Image d'illustration. Chercheurs dans un laboratoire high tech de pékin analysant une puce ia futuriste sous un microscopeADN
Des chercheurs transforment des cellules immunitaires afin qu’elles attaquent spécifiquement les cellules cancéreuses. Cette avancée ouvre la voie à des traitements personnalisés, où le système immunitaire du patient est reprogrammé pour combattre efficacement la maladie.
Tl;dr
- Nouvelle thérapie cellulaire pour la leucémie avancée.
- Cellules de donneurs saines, modifiées génétiquement, plus efficaces.
- Traitement prometteur, mais des risques persistent à long terme.
Une « thérapie vivante » contre la leucémie
Un tournant discret, mais majeur dans le traitement de la leucémie aiguë lymphoblastique vient d’être franchi au Royaume-Uni. Des scientifiques britanniques ont mis au point une approche innovante : utiliser des cellules immunitaires issues de donneurs sains, profondément modifiées grâce à l’édition génique, pour lutter contre les formes les plus agressives de cancers du sang. Ces cellules, baptisées BE-CAR7 T, sont conçues pour agir comme un « médicament vivant », capable non seulement d’attaquer, mais parfois même d’inverser l’évolution des cancers résistants aux traitements conventionnels.
De l’autogreffe à l’immunité universelle
Jusqu’ici, les médecins recouraient aux propres cellules immunitaires des patients – connues sous le nom de CAR-T –, reprogrammées en laboratoire puis réinjectées. Un procédé efficace contre certains cancers hématologiques persistants, certes, mais lent à mettre en œuvre et parfois impossible si l’état du malade se détériore rapidement. La nouveauté réside ici dans l’utilisation directe de cellules prélevées sur des personnes en parfaite santé. Selon le docteur Revathi Raj, pédiatre hématologue, ces nouvelles cellules « sont dépourvues de risque viral et disposent de dispositifs intégrés pour éviter le rejet ». Elles ciblent avec une précision inédite les cancers T-cellulaires, réputés difficiles à traiter.
Mécanismes et avantages cliniques
La force du procédé tient à son recours au base editing, une technique d’édition génétique fine permettant de rendre ces cellules « universelles ». Elles n’exigent donc plus une compatibilité tissulaire parfaite avec chaque patient.

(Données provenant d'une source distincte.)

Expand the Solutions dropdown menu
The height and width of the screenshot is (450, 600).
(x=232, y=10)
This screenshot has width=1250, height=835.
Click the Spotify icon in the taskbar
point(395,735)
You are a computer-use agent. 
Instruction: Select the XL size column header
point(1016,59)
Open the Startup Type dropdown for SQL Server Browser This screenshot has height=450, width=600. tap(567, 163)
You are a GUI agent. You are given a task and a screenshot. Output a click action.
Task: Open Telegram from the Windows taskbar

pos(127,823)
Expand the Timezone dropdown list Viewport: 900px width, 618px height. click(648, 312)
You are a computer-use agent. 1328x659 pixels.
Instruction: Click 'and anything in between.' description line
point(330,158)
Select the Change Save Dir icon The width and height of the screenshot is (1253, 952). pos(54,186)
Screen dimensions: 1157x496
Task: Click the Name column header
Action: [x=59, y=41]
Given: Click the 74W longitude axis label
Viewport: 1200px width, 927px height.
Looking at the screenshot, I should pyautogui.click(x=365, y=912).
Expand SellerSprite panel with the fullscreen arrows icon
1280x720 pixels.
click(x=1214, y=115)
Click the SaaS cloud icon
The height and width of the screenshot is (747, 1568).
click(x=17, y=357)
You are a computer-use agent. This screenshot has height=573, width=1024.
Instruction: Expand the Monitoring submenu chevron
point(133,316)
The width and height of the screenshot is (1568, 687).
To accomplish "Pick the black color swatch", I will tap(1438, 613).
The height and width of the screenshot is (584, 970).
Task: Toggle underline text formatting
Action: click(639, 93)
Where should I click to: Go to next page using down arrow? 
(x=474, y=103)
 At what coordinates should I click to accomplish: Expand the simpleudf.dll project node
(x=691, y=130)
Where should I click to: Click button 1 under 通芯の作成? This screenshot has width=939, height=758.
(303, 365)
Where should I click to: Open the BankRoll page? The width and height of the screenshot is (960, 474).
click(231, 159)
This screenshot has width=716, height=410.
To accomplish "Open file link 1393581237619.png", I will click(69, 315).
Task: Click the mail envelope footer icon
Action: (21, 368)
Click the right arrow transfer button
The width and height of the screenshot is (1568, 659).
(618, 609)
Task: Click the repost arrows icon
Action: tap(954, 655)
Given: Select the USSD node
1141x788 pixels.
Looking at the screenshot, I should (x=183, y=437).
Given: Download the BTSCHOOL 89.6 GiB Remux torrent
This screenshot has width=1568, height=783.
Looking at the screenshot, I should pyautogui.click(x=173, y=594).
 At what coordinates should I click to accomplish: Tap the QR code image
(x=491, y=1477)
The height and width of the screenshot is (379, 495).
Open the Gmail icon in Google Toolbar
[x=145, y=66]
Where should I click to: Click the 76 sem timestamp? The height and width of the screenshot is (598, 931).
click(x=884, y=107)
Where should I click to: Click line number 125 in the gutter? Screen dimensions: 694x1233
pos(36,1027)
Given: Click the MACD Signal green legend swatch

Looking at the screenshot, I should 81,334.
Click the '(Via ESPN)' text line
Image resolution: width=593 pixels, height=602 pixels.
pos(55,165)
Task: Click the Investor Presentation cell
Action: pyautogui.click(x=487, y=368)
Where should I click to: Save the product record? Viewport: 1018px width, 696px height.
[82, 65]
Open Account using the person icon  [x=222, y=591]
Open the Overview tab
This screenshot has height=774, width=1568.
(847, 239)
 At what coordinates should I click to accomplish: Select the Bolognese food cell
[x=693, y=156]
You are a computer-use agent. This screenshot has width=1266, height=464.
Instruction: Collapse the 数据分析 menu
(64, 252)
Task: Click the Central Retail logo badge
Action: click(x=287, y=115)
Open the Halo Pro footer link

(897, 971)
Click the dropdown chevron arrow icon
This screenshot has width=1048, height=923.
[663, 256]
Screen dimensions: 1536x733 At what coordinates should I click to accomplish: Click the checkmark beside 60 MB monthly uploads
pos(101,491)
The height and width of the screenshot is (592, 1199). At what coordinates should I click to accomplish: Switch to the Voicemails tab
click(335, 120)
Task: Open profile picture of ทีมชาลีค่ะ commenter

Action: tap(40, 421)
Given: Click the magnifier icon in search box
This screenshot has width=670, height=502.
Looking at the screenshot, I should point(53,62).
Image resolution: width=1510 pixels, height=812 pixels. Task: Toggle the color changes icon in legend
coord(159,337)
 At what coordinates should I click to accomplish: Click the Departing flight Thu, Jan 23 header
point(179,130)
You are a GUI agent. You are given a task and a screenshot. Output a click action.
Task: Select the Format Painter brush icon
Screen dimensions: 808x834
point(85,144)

Une avancée qui accélère le traitement et réduit considérablement les coûts à terme, tout en minimisant les complications classiques liées aux greffes.
Voici ce que cela implique concrètement :
- Efficacité accrue : Les résultats montrent une rémission chez nombre de patients atteints de formes réfractaires.
- Sécurité améliorée : Les dispositifs anti-rejet intégrés abaissent les risques immédiats.
Perspectives et prudence nécessaire
Si la survie atteint désormais plus de 90 % chez l’enfant atteint de leucémie aiguë lymphoblastique – un chiffre rappelé par le professeur Julius Scott, responsable à l’Institut Dr Rela –, ce taux chute drastiquement chez l’adulte. Malgré l’espoir suscité par cette nouvelle génération cellulaire, certaines ombres demeurent : infection post-greffe, rechute possible ou apparition secondaire d’un cancer figurent parmi les inquiétudes. L’US FDA, prudente, impose ainsi un avertissement encadrant strictement la diffusion des traitements CAR-T sur le marché.
Entre promesse médicale et vigilance clinique, la lutte contre la leucémie s’écrit aujourd’hui sur le fil du progrès scientifique.